··· SUPPLIED ENTRIES

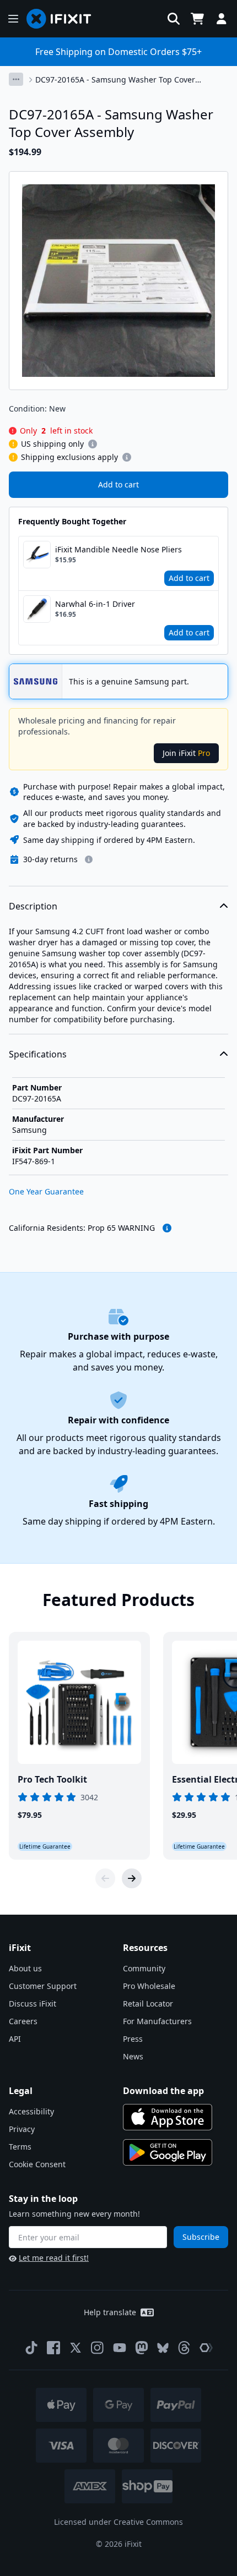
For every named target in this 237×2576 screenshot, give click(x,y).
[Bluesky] (163, 2348)
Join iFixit (186, 753)
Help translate (110, 2312)
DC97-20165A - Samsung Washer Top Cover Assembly (115, 79)
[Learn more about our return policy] (89, 859)
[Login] (221, 19)
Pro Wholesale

······

AIM OF THE TASK =>
Working down from the line that contains "Join iFixit (186, 753)", retype each line exactly through the last line of the data, and give nothing else.

REPLY =>
Join iFixit (186, 753)
Help translate (110, 2312)
DC97-20165A - Samsung Washer Top Cover Assembly (115, 79)
[Learn more about our return policy] (89, 859)
[Login] (221, 19)
Pro Wholesale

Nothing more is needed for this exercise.